Pillage et trafic d’influence
Les enquêteurs d’EIA indique avoir découvert dans leur étude que ces sociétés ont soudoyé des responsables nationaux afin de remporter au un appel d’offres pour l’attribution de centaines de milliers d’hectares de forêt; mené des opérations forestières pendant des années sans plans d’aménagement approuvés; surexploiter des milliers d’arbres; exploiter de nombreuses espèces sans autorisation; exporter des centaines de milliers de grumes au-delà de leur quota autorisé. Pire, elles ont évité de payer des millions de dollars d’impôts via des méthodes sophistiquées de prix de transfert. La portée et l’ampleur des illégalités révélées sont sans précédent dans la région.
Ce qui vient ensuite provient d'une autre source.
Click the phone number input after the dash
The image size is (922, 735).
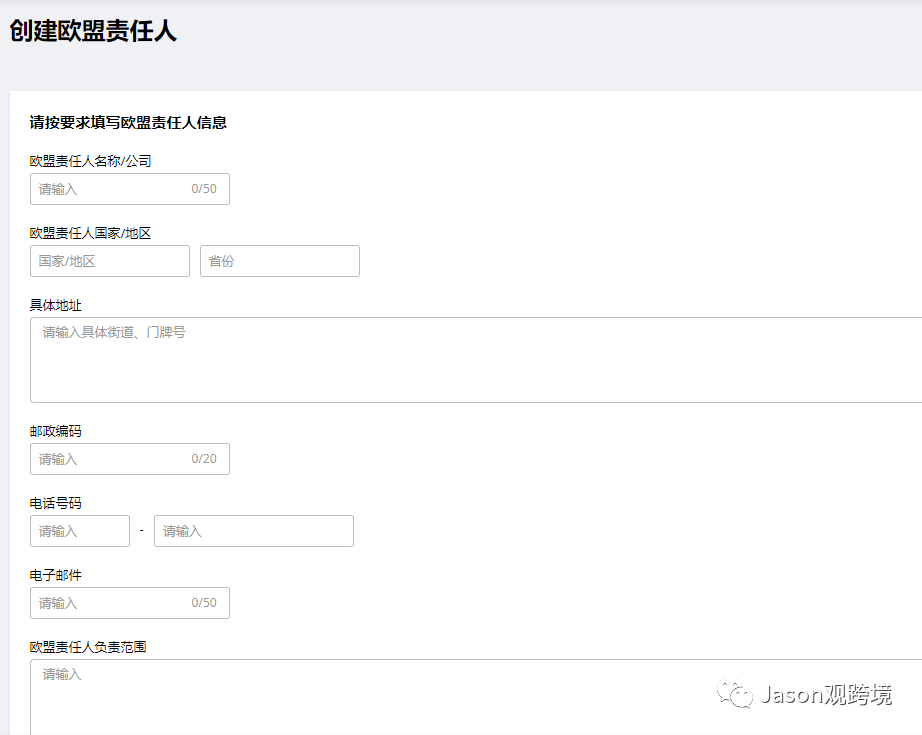[x=253, y=531]
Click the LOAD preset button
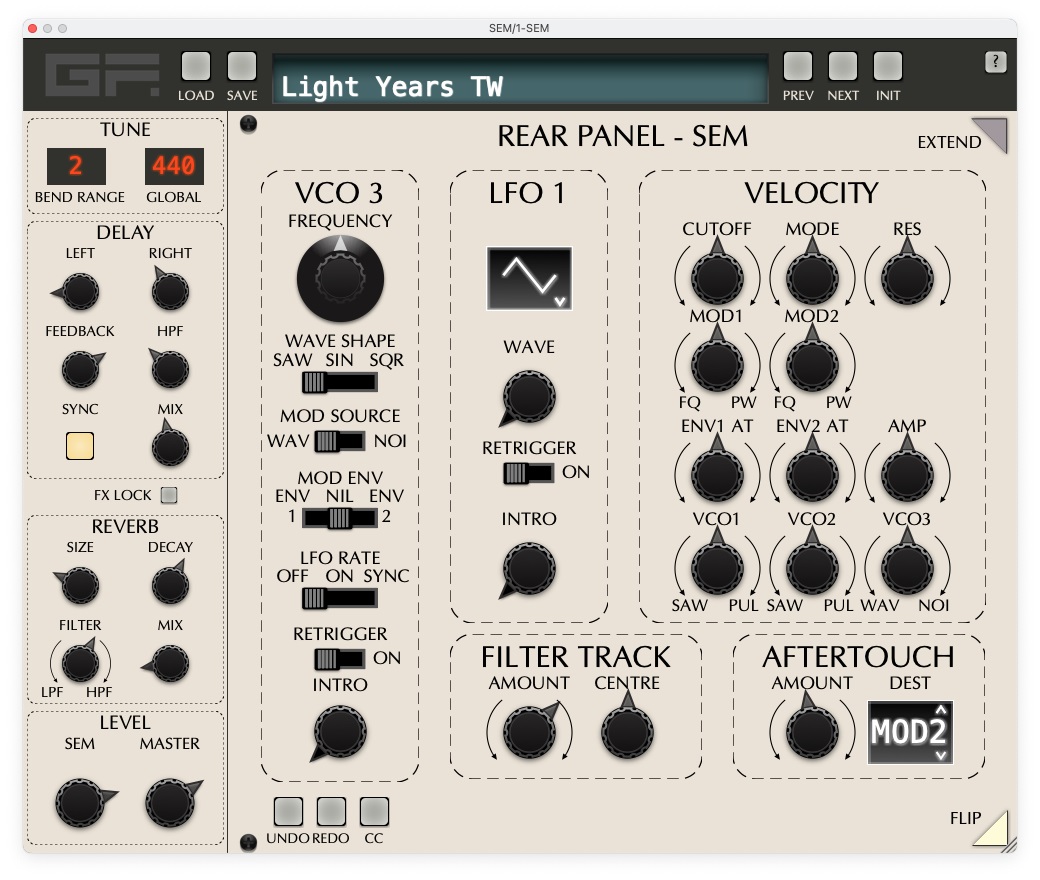 tap(196, 67)
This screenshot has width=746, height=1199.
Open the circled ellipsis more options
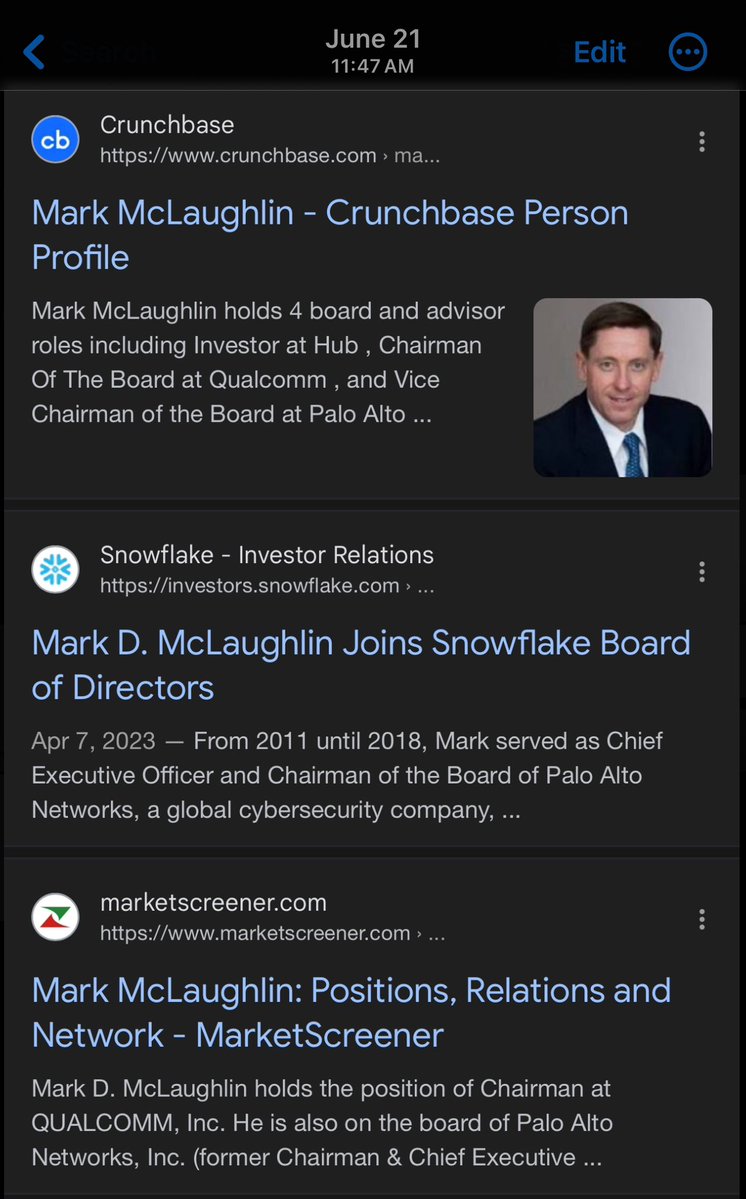coord(688,52)
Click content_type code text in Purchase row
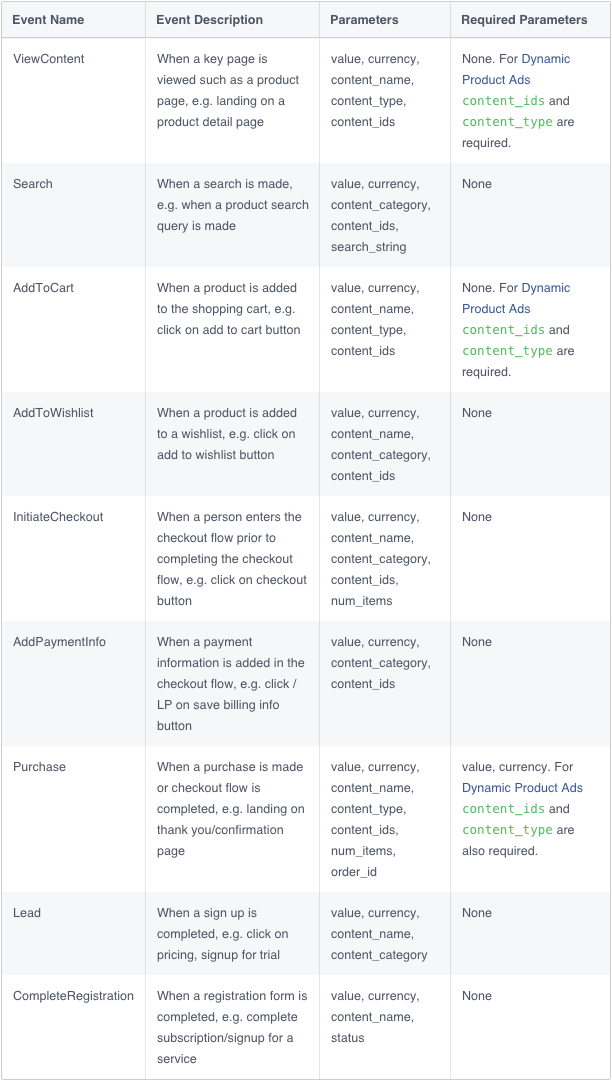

Selon les représentants du Groupe Dejia qui ont rencontré des enquêteurs sous-couverts d’EIA au Gabon et en République du Congo, le succès du modèle entrepreneurial suivi par leur groupe n’a été possible que grâce aux pots-de- vin fréquents versés à un vaste réseau de responsables, y compris certains ministres. Les représentants du Groupe ont expliqué en détail les systèmes de corruption en cours dans les deux pays.
Un vaste réseau de corruption
Au fil des ans, le Groupe Dejia a créé et alimenté un vaste réseau de responsables corrompus. Ce réseau est au centre de leur modèle entrepreneurial, de la culture institutionnelle et de la croissance du Groupe. Il est à l’origine de l’établissement du Groupe et de son expansion dans le bassin du Congo, en commençant par l’attribution truquée des droits de coupe sur de grandes étendues de forêt tropicale.
Le Groupe Dejia a été l’un des précurseurs des investissements chinois en Afrique. Il comprend plusieurs sociétés affiliées impliquées dans la récolte, le transport, la transformation et l’exportation du bois, y compris Sino Congo Forêt (SICOFOR) et Congo Dejia Wood Industry (CDWI) au Congo. Au Gabon, elle comprend les Sociétés de Sciage de Moanda (SSMO) et des Bois de Mounana (SBM). En tout, les filiales du Groupe contrôlent plus de 1,5 million d’hectares dans le bassin du Congo.